§ 34 WStG
Wehrstrafgesetz (WStG)
Bundesrecht

Zweiter Teil – Militärische Straftaten → Dritter Abschnitt – Straftaten gegen die Pflichten der Vorgesetzten

Titel: Wehrstrafgesetz (WStG)
Normgeber: Bund
Amtliche Abkürzung: WStG
Gliederungs-Nr.: 452-2
Normtyp: Gesetz

§ 34 WStG – Erfolgloses Verleiten zu einer rechtswidrigen Tat

(1) 1Wer durch Missbrauch seiner Befehlsbefugnis oder Dienststellung einen Untergebenen zu bestimmen versucht, eine rechtswidrige Tat, die den Tatbestand eines Strafgesetzes verwirklicht, zu begehen oder zu ihr anzustiften, wird nach den für die Begehung der Tat geltenden Vorschriften bestraft. 2Jedoch kann die Strafe nach § 49 Abs. 1 des Strafgesetzbuches gemildert werden.
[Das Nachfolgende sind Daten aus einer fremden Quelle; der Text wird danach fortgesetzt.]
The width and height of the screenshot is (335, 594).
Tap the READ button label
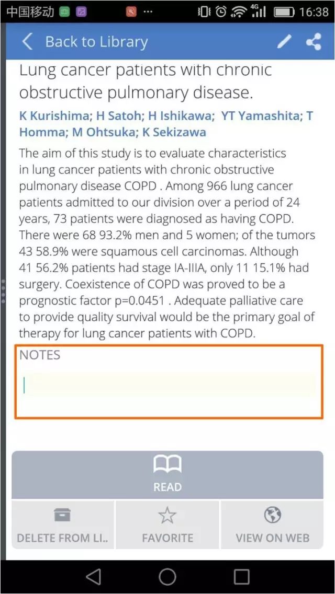click(x=168, y=487)
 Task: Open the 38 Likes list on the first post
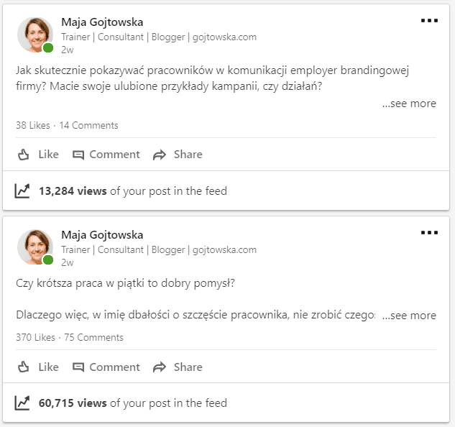point(32,125)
(2) 1Nach Absatz 1 wird nicht bestraft, wer freiwillig den Versuch aufgibt, den Untergebenen zu bestimmen, und eine etwa bestehende Gefahr, dass der Untergebene die Tat begeht, abwendet. 2Unterbleibt die Tat ohne Zutun des Zurücktretenden oder wird sie unabhängig von seinem früheren Verhalten begangen, so genügt zu seiner Straflosigkeit sein freiwilliges und ernsthaftes Bemühen, die Tat zu verhindern.